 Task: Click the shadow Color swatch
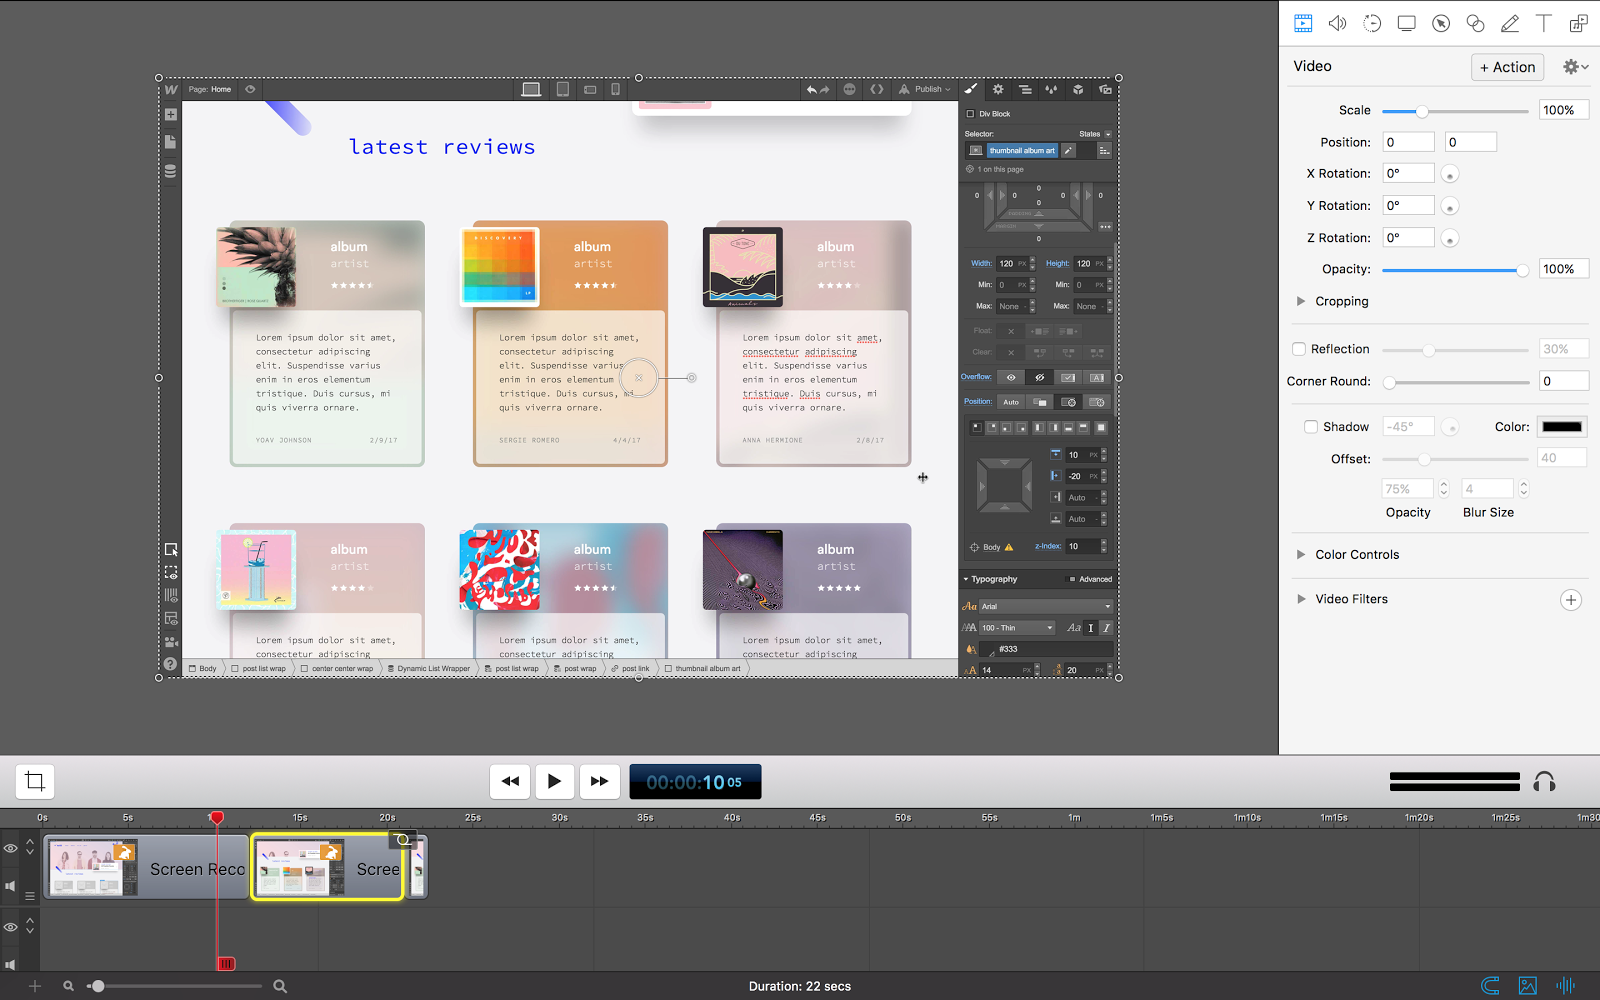(1561, 427)
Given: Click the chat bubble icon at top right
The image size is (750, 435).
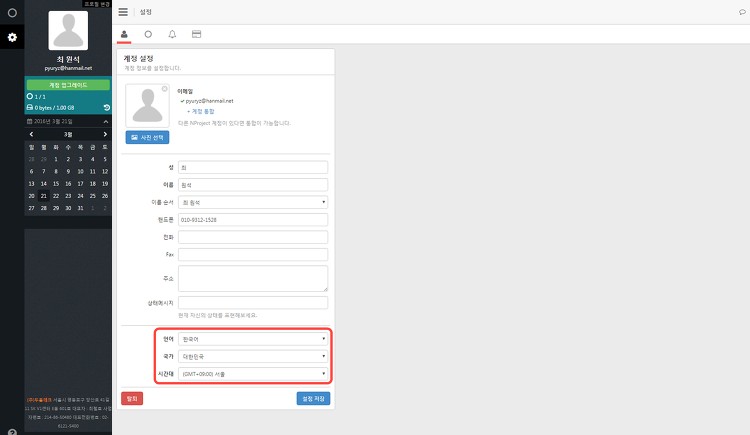Looking at the screenshot, I should click(x=742, y=12).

= = = = = = =

**Work instructions**
Excluding the images, copy all of the material above verbatim.

**Task output**
 Task: Click the shadow Color swatch
(1561, 427)
Given: Click the chat bubble icon at top right
The image size is (750, 435).
Looking at the screenshot, I should click(x=742, y=12).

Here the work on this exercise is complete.